I'm going to wait two weeks before I plant anything, so I hopefully have sufficient time to find a seed supplier (probably online) and get something shipped. Ideally I would form nearby connections and get my seeds locally, but I'm taking a slight shortcut for the lack of time I have left before I have to plant. Possibly I may plant annuals in the closest row if I have problems attaining enough seeds or I don't have enough ideas come crunch time, if anything - arugula or eggplant. Right now I'm looking at planting a nice breeds of dandelion and boxthorn/goji.
Such a boring entry to anybody other than me, more than likely - but I'm so fucking happy that I'm moving on my first major goal. I worked my ass off for how inexperienced I am, and I have blisters on right hand.
I'm just slightly perturbed because gardening may again be something where I'm a fucking pariah and it's near impossible for me to get advice that's relevant to my intentions and ideals. It's already that way with medicine, organic food, sex, science, and various other topics - and it's horseshit. While at the Mustard Seed I asked a dude for advice on what to plant for fixing nitrogen into the soil, and whether or not runner-beans are perennials (or if there were any perennial seeds available in the store's selection). The produce dudes there were helpful as fuck, but they couldn't give me a proper answer and decided to call a guy who has a reputation for being a good gardener and works at another location. When I tried to explain myself I sounded incredibly amateurish (as I admittedly am on this topic), and said something along the lines of how I want a self sustaining garden. The guy laughed and said something to the extent of, "that's what all gardeners would want - but it'll never happen. Everybody has to treat their gardens with something." However, the guy's countenance on the phone was more patronizing or condescending than it was friendly and jocular. He was telling me how I'll need to get organic fertilizers and I'll need to add things to my soil like seakelp.
This shit pissed me off and confuses me. Agriculture has been around for a long time, and I'm guessing that centuries ago farmers weren't awaiting their overseas shipment of seakelp. I don't see why it's so radical or taboo for me to want nothing from an offsite source. Granted I don't have a farm, and I don't have animals producing manure - the garden itself is in a rural area, and I could get manure from local sources if I struck charismatic gold and befriended a helpful farmer. Honestly though, I'm going to try and mulch using recycled newspaper or cardboard boxes from my work - and I plan on starting a compost.
I don't see how reliance upon store bought products or offsite materials is the only option; the reason why I want to learn to feed myself is incase we reach peak oil or there's a massive food system collapse, in which case I don't think it's feasible for me to get in a car and use oil (that isn't there) to go buy a product that isn't made onsite (and is thereby shipped using oil) and probably wouldn't even be available.

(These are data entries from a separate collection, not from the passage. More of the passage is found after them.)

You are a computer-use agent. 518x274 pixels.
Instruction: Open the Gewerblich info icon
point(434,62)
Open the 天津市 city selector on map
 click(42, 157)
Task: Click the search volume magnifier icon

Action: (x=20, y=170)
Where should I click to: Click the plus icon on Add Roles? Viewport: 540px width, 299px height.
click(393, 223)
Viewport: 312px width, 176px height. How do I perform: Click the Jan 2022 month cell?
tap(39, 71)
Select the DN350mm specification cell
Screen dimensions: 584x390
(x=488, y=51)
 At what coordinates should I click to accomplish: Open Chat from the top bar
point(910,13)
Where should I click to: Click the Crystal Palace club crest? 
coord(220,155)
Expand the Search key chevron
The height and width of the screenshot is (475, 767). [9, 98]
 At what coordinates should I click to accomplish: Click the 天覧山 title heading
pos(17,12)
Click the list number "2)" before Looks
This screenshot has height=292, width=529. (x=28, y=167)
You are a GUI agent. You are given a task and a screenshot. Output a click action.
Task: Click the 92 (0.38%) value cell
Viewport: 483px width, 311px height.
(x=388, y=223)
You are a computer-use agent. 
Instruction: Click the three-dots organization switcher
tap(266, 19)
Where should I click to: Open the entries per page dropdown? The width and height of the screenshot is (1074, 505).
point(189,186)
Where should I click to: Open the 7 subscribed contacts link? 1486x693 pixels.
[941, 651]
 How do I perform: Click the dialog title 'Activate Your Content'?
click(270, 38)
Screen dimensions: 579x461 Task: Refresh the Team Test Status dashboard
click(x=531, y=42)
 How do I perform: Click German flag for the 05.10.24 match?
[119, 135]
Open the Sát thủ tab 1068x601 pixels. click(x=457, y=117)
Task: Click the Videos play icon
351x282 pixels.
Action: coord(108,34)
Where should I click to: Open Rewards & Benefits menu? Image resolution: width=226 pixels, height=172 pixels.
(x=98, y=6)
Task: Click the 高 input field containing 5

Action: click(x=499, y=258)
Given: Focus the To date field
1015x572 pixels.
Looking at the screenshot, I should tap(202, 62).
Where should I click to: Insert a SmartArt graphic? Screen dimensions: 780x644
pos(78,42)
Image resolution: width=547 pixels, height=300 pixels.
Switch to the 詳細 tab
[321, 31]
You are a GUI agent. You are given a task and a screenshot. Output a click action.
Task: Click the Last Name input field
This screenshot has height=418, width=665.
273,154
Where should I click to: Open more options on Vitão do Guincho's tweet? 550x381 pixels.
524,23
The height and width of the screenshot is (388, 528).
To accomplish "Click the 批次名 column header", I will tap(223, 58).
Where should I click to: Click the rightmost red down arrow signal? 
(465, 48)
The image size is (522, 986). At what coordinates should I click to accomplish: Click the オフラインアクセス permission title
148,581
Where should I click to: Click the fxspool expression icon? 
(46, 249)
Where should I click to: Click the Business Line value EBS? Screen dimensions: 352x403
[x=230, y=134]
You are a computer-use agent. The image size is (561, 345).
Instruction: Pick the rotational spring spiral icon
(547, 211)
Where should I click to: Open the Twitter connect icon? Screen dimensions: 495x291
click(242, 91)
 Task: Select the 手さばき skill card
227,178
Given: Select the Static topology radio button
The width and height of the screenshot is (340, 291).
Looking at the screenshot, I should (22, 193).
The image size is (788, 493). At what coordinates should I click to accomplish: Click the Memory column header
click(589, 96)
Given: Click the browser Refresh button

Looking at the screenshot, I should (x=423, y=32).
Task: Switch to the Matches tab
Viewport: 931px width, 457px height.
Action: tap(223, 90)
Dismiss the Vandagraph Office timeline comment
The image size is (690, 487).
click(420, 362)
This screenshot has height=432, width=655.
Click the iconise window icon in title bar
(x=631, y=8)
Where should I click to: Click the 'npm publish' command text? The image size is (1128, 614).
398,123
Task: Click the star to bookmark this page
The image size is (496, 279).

Apparently Mother Nature uses a fuckload of oil, driving here and there and getting shit shipped to her to enrich her soil. Bull fucking shit. I eventually want to imitate nature, not rely upon shit that's not even geographically logical.
I feel too afraid to ask for any sort of advice, because I'm afraid everybody is either going to advocate synthetic fertilizers or they're all going to laugh at me, like fucking Carrie.
Aside from the garden, I just got a juicer and started juicing, and I started creating the framework for a fruit and veggie themed tabletop RPG.